Since its launch last year, OSV has been quietly piloting the RPaaS original library of bots to support HR use cases for payroll data validation, timekeeping, life event monitoring, and 1099 data scrubbing. Over a multi-week timeframe, four early RPaaS adopters from OSV’s client advisory board piloted the bot capabilities.
With the success of the initial pilot and increasing demand from both its existing client base and prospective buyers, OSV released a soft launch of RPaaS for general availability beginning September 1st, with a more formal launch to occur by the end of September.
The initial launch will include five clients for RPaaS, all Workday adopters, derived from a mix of middle and large market organizations, and all new client labels for OSV. The initial five clients will begin working with OSV later in September to roll out the bot library against select use cases for operation by their internal HR team.
The future for RPaaS
OSV is also planning to roll out the RPaaS capability for use within its own delivery model, in support of its existing clients. It will work with clients to opt-in (requires security access for bots to client Workday instances, similar to that of a traditional back-office resource), and begin rolling out the capability by the end of October to client adopters.
OSV will also begin rolling out bots in support of its managed garnishment services offering, an inherently high-touch, complex, and compliance-impacting process. The bots, combined with optical character recognition (OCR) and machine learning, will scan and extract garnishment order details for processing. OSV will begin using the capability with ~10 clients by October, with plans to roll out the capability against all managed garnishments clients’ longer term.
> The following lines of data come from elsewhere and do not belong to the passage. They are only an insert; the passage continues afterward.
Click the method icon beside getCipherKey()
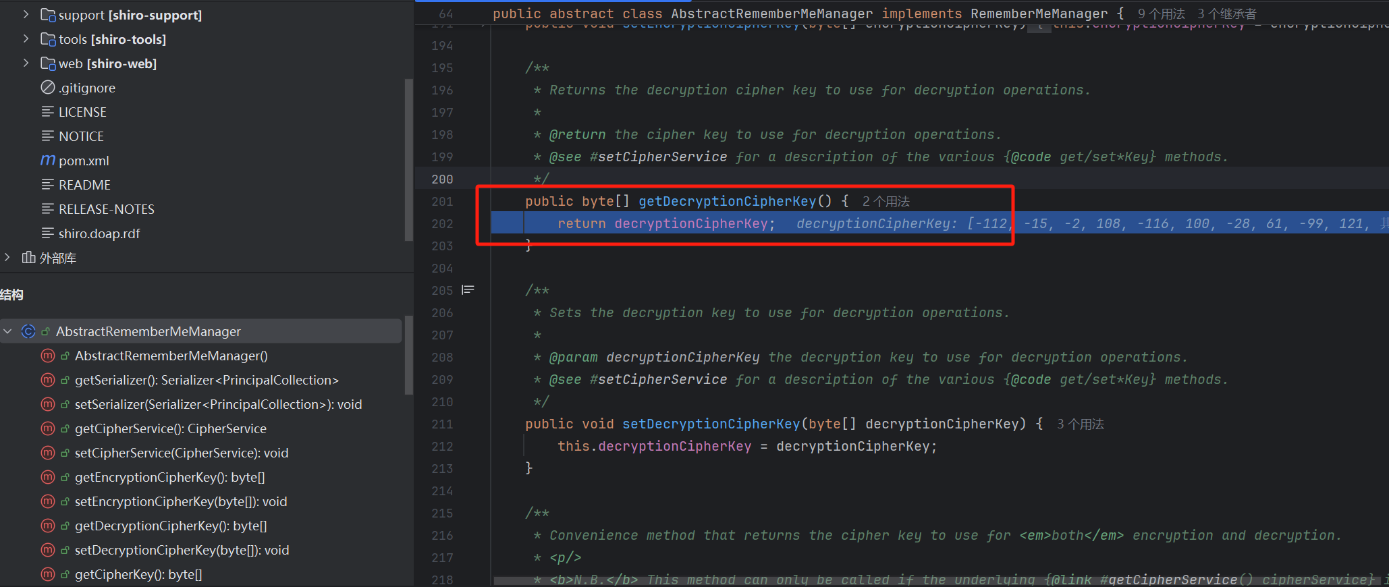The image size is (1389, 587). 48,574
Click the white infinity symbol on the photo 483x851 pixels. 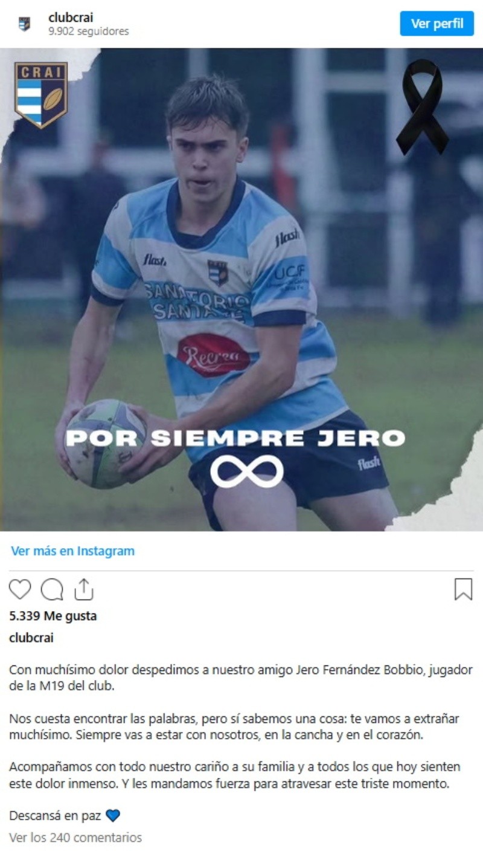(x=247, y=471)
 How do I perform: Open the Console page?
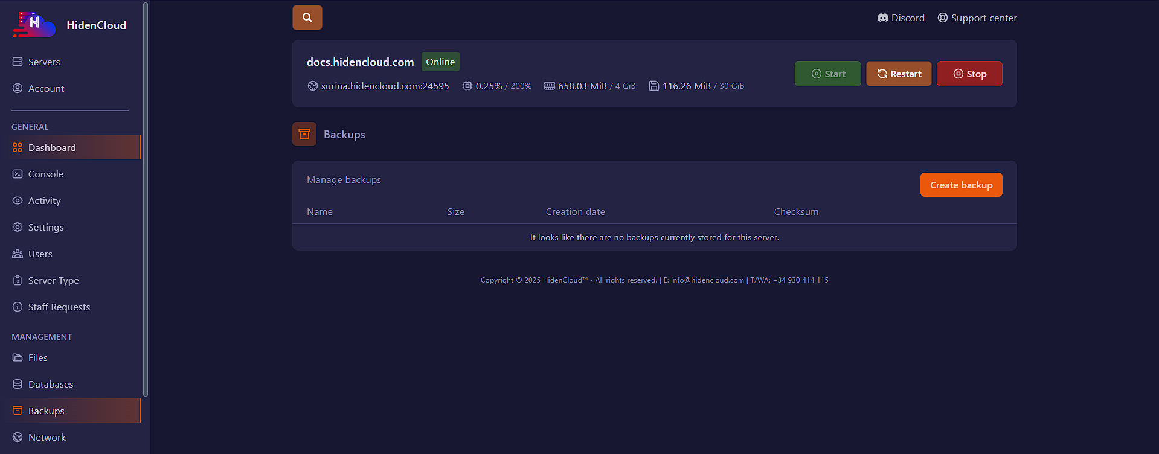point(45,174)
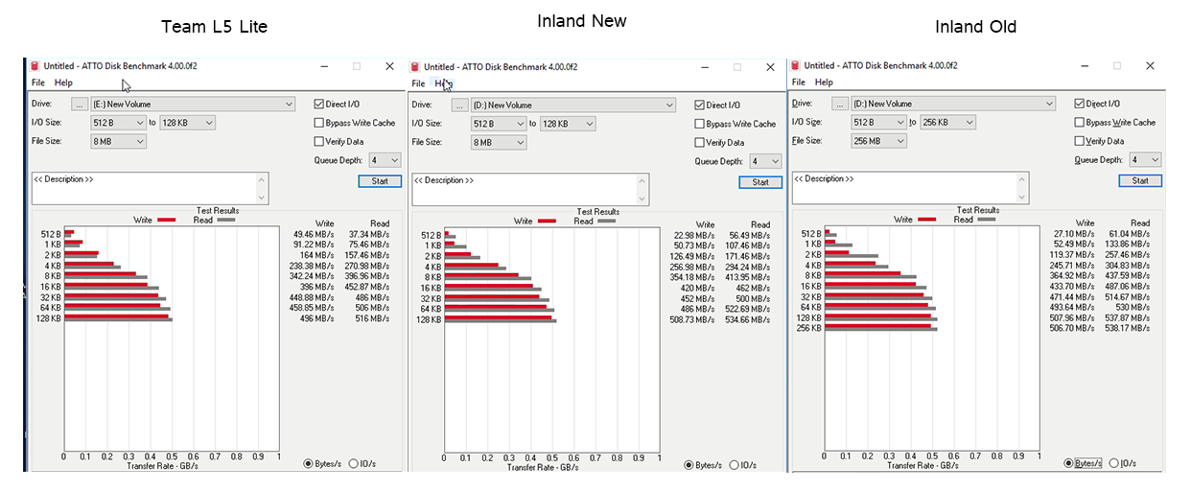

From a roadmap perspective, OSV will continue to develop its RPaaS capability, aiming to address key repetitive HR and payroll tasks and inquiries through automation. OSV plans to expand its bot library, with the target of delivering ~100 bots and use cases by the end of 2020.
RPaaS’ next wave of use cases will center on automating repeatable HR and payroll audits to eliminate rework, drive compliance, and allow practitioners more time to focus on value-added tasks.
OSV envisions enabling RPaaS with 'digital workers', which leverage a group of 5 to 8 task bots that can be aligned to a specific set of activities commonly managed by humans. Examples include a 'payroll digital worker’, focused on automating repeatable activities throughout the payroll process, including pre-processing, gross to net processing, and post-processing reports, audits, and validations. OSV is also targeting enabling a 'HR compliance auditor' to automate auditing the full employee lifecycle of activities that can trigger compliance-related risk. Longer-term, OSV sees an opportunity to enable deeper automation for repetitive activities associated with benefits and recruiting administration.
Looking ahead, the success of RPaaS not only can provide OSV with a new revenue stream; it also has the potential to enable a pipeline of potential managed services buyers. By engaging an organization with a standalone offering such as RPaaS, OSV can expand the relationship longer term to include a range of managed HR, finance, and Workday support services, as the client grows, or its needs shift.
Longer term, OSV may have an opportunity to further its RPaaS reach and brand recognition by enabling the solution for potential consumption through the application marketplaces of its key partners such as Workday and Automation Anywhere.
The challenge for OSV lies in navigating the inherent difficulties associated with launching and commoditizing next-generation solutions like RPaaS as an early entrant. However, given OSV's history of disruption in the HR services space, I expect RPaaS will be a success and should provide OSV with deep expertise it could leverage longer term to establish a consulting practice and offering aimed at helping organizations navigate and establish digital HR centers of expertise.
OSV is already seeing increasing interest in the offering from both existing clients and external Workday buyers seeking to leverage intelligent automation within their HR delivery models. I expect OSV will see its RPaaS adoption steadily escalate in the coming 12-18 months, driven by organizations continuing to invest in digital transformation enablers.